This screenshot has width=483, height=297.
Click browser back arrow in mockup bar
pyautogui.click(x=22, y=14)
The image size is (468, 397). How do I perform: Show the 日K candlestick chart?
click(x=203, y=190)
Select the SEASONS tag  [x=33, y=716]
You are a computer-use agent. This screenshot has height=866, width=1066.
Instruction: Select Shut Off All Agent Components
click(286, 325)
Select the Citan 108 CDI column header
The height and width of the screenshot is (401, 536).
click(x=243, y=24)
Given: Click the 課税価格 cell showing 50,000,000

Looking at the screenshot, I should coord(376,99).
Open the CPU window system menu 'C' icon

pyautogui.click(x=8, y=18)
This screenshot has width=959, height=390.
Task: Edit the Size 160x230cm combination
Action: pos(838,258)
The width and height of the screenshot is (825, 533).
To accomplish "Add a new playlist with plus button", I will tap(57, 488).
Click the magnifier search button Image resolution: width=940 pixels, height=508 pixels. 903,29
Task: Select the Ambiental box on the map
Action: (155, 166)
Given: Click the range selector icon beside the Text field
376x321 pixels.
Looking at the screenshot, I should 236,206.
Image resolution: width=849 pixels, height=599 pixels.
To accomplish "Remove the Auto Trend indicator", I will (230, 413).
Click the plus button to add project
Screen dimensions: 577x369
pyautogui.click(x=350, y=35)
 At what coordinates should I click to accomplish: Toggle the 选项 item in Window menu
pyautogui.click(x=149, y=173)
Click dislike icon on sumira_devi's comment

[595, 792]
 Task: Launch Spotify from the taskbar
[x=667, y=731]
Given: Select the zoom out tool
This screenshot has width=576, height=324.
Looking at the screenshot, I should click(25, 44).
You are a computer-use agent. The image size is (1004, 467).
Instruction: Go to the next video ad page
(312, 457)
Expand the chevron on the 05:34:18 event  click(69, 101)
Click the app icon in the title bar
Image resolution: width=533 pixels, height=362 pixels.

☆ ☆ ☆ ☆ ☆

● **What you will do**
Only the lines above starting with the one with "Click browser back arrow in mockup bar" and going through the one with "Click the plus button to add project" are to be copied, word for word and with both ends kept.

● **Solution to the problem**
Click browser back arrow in mockup bar
pyautogui.click(x=22, y=14)
The image size is (468, 397). How do I perform: Show the 日K candlestick chart?
click(x=203, y=190)
Select the SEASONS tag  [x=33, y=716]
You are a computer-use agent. This screenshot has height=866, width=1066.
Instruction: Select Shut Off All Agent Components
click(286, 325)
Select the Citan 108 CDI column header
The height and width of the screenshot is (401, 536).
click(x=243, y=24)
Given: Click the 課税価格 cell showing 50,000,000

Looking at the screenshot, I should coord(376,99).
Open the CPU window system menu 'C' icon

pyautogui.click(x=8, y=18)
This screenshot has width=959, height=390.
Task: Edit the Size 160x230cm combination
Action: pos(838,258)
The width and height of the screenshot is (825, 533).
To accomplish "Add a new playlist with plus button", I will tap(57, 488).
Click the magnifier search button Image resolution: width=940 pixels, height=508 pixels. 903,29
Task: Select the Ambiental box on the map
Action: (155, 166)
Given: Click the range selector icon beside the Text field
376x321 pixels.
Looking at the screenshot, I should 236,206.
Image resolution: width=849 pixels, height=599 pixels.
To accomplish "Remove the Auto Trend indicator", I will (230, 413).
Click the plus button to add project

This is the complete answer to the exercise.